- Opening Delimiter -
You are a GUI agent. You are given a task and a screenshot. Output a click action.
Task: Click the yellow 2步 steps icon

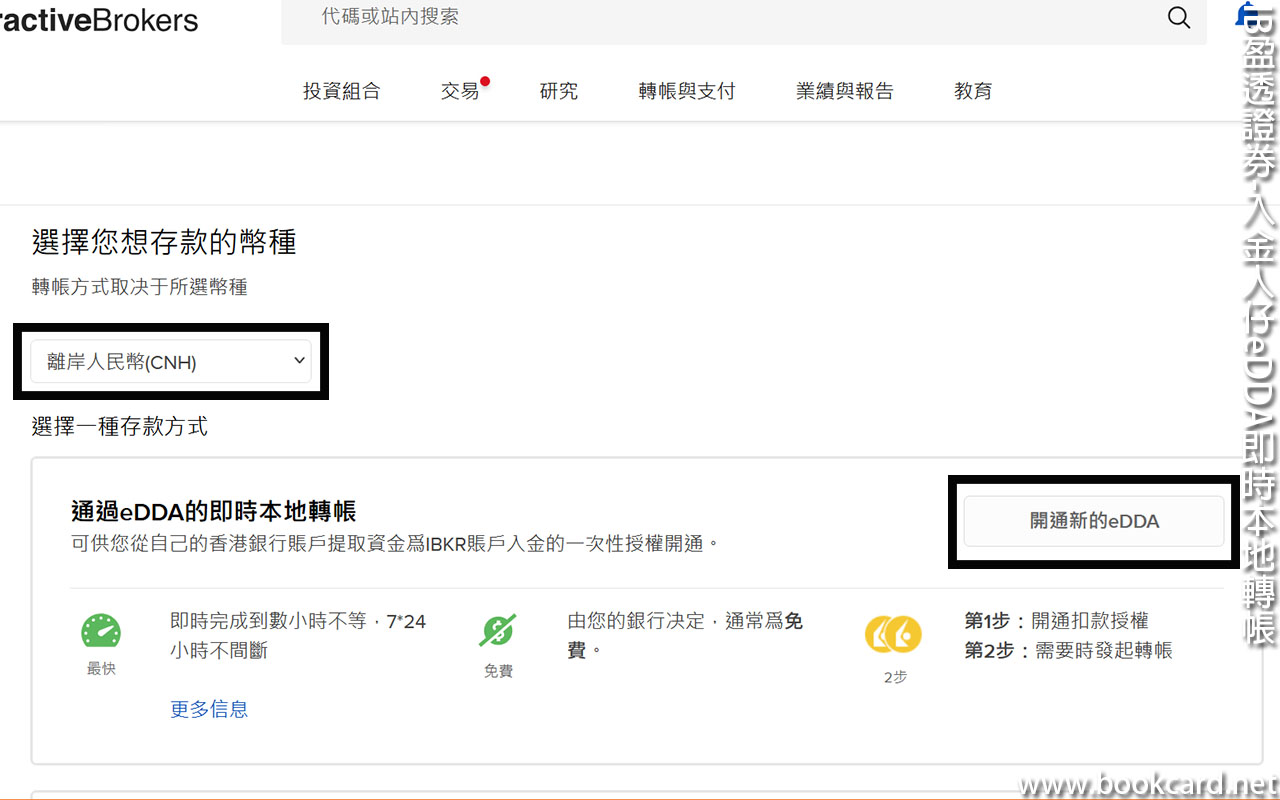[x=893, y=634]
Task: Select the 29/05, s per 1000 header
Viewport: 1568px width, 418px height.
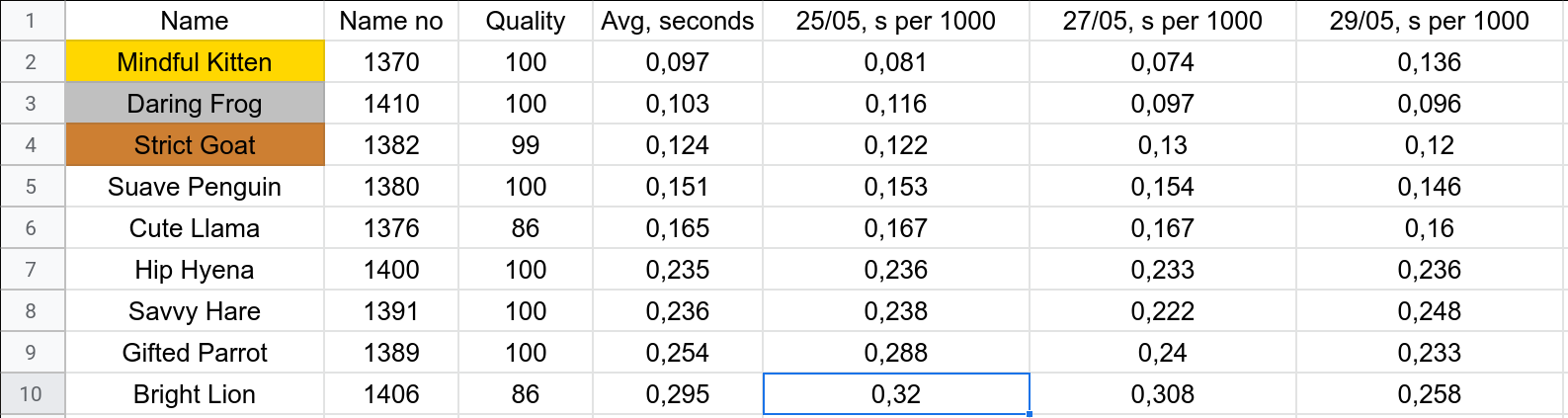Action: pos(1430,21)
- Closing Delimiter -
Would you repeat the entries exactly, but with no pictures?

You are a GUI agent. You are given a task and a screenshot. Output a click action.
Task: Click the yellow 2步 steps icon

[x=893, y=634]
Task: Select the 29/05, s per 1000 header
Viewport: 1568px width, 418px height.
Action: pos(1430,21)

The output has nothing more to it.